Shaffer and Lichstenstein further clarify this pluralistic nature of Harappans in the following way:

Earlier Harappan culture was described as the single, monumental social entity in the Indus Valley area. However, we now know that there were several contemporaneous cultural groups occupying the same and immediately adjacent geographic areas. These include the cultural groups of the Kot Dijian, Amrican, Hakran and final Mehrgarh occupations, to note but a few. Culturally, the Harappans was certainly the most impressive of these, but it was not alone, rather, it was part of a greater cultural mosaic in this geographic area which we are just now beginning to appreciate.

Within about five to six centuries after having consolidated in the Indus basin one can demonstrate large-scale population movement of the Harappans to various regions further south and east. One can archaeologically demonstrate Harappans moving into Rajasthan, Punjab, Haryana, and Gujarat also possibly reaching Maharashtra. Since none of these areas were cultural vacuums one has to assume that the Harappans were quite adept in incorporating diverse forms of cultures in the form of a multicultural tapestry.

Biological analysis of skeletons or fragments thereof retrieved from Mohenjodaro, Harappa or even from the R-37 context show a great deal of racial differences. This again confirms the possibility of a degree of pluralism which has been already emphasized from the archaeological data.

Kennnedy summarizes this is the following manner:

“Contrary to earlier theories of Harappan racial identity is the demonstration by several rigorous multivariate measures that Mohenjodaro individuals exhibit a unique pattern of regional phenotypic variability with striking differences setting them apart from skeletal series at other Harappan sites. For that matter the same degree of regional variability occurs at Lothal, Rupar and perhaps Kalibangan. Not only do these statistical data support an argument for Harappans were a single widespread and biologically homogeneous population, but they may help to account for the difficulties archaeologists face in attempting to date the skeletal remains at Mohenjodaro.”

Again without any intention of entering into a discussion on linguistic authorship of the Harappans or their relationship with the authors of Rigveda, it may not be entirely out of context to consider any clues linguists might provide towards indicating cultural pluralism existing in the larger area around Indus Valley Civilization. It is indeed interesting to note that Kuiper records as many as 26 names of Vedic individuals which are non-Indo-Aryan in origin.

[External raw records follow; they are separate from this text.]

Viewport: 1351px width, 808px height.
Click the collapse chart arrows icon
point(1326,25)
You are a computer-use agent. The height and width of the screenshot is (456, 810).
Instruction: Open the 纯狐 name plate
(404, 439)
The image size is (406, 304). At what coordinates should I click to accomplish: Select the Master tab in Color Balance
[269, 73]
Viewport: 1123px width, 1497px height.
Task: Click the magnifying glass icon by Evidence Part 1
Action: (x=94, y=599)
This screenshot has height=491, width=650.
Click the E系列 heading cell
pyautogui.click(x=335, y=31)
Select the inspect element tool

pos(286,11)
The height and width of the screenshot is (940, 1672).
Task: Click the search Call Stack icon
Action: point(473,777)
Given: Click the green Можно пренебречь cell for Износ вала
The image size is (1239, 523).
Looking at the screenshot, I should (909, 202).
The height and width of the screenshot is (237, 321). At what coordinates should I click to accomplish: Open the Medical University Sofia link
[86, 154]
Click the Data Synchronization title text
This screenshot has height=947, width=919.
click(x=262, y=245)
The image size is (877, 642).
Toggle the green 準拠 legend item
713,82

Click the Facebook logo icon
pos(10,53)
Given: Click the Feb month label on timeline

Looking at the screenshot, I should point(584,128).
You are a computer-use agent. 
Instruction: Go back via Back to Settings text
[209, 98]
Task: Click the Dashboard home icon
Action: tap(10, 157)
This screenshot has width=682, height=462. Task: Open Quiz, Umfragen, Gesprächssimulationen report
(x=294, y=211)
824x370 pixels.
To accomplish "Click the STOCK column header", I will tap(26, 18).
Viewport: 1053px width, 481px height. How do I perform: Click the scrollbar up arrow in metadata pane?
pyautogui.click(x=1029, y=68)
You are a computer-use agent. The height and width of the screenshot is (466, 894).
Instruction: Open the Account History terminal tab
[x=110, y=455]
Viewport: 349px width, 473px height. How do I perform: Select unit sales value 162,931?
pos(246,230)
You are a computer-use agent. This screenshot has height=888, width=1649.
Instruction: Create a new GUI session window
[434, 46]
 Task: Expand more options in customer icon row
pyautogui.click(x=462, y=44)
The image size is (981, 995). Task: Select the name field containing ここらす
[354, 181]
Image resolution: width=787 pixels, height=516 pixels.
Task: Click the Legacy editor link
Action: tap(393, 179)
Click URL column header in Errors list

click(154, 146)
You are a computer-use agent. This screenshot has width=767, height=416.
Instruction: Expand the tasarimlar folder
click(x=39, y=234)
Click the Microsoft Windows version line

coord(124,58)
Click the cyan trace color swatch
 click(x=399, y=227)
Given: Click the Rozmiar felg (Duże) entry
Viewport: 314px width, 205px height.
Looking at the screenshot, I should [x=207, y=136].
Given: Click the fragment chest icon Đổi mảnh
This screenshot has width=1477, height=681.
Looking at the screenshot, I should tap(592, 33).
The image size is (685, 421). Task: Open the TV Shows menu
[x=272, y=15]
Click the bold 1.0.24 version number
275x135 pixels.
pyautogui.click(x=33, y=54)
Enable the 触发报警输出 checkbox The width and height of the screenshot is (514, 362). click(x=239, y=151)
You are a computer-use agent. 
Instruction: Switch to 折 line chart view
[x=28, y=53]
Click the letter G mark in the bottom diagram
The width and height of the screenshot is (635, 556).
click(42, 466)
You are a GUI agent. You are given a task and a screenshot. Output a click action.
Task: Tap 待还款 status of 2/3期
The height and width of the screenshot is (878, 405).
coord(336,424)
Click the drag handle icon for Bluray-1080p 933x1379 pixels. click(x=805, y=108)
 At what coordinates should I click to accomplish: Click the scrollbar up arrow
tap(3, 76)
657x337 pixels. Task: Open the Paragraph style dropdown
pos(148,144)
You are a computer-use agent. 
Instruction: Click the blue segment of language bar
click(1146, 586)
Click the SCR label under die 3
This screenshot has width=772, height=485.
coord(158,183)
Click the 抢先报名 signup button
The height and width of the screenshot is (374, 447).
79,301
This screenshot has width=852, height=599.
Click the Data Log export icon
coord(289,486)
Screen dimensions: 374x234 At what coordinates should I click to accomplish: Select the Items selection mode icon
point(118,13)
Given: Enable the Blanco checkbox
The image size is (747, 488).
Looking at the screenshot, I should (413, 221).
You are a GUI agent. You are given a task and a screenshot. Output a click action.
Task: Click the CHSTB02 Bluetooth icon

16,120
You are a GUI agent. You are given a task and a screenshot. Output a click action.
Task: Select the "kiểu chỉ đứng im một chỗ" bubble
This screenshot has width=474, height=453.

Similarly Wtizel points out those 22 out of 50 Rigvedic tribal names are not Indo-Aryan. The fact that language is a powerful tool of culture renders all these evidences to indicate a strong case for the existence of cultural pluralism in India from as early as third millennium B.C. In fact if one can draw upon evidences of other contemporary Chalcolithic cultures from elsewhere in India one can see a total absence of the rise of a statehood or complex civilizational features comparable to the Indus Valley evidences.

It is also true that these sites show entirely indigenous development. (One can compare the features of Chirand in Bihar or Sangankal in Karnataka as examples of such developments). Consequently, it is quite tempting to draw upon our archaeological record to demonstrate that one of the important factors that contribute to the rise of a complex civilization is indeed cultural pluralism.

Progressing from the Vedic period one starts finding more direct and much sharper picture of plural society documented in Vayu Purana and Vishnu Purana. Rasheeduddin Khan comments that, “Today little is known of the Janapadas of Bharatvarsha the territorial communities identified by an admixture of ethnicity, dialect, social customs, geographical location and political characteristics … Bharatvarsha is reputed to have in its folds 165 Janapadas, of which probably about 120 may be located within the confines of the present day Republic of India.”

Das extends this argument of ever increasing cultural synthesis of contemporary India with such evidences as the emergence of “mosaics of distinct cults, deities, sects and ideas.” He cites numerous examples of Brahmanic Hinduism incorporating autochthonous deities within it. Jagannath of Orissa or Viththala of Maharashtra is but only a few of such examples.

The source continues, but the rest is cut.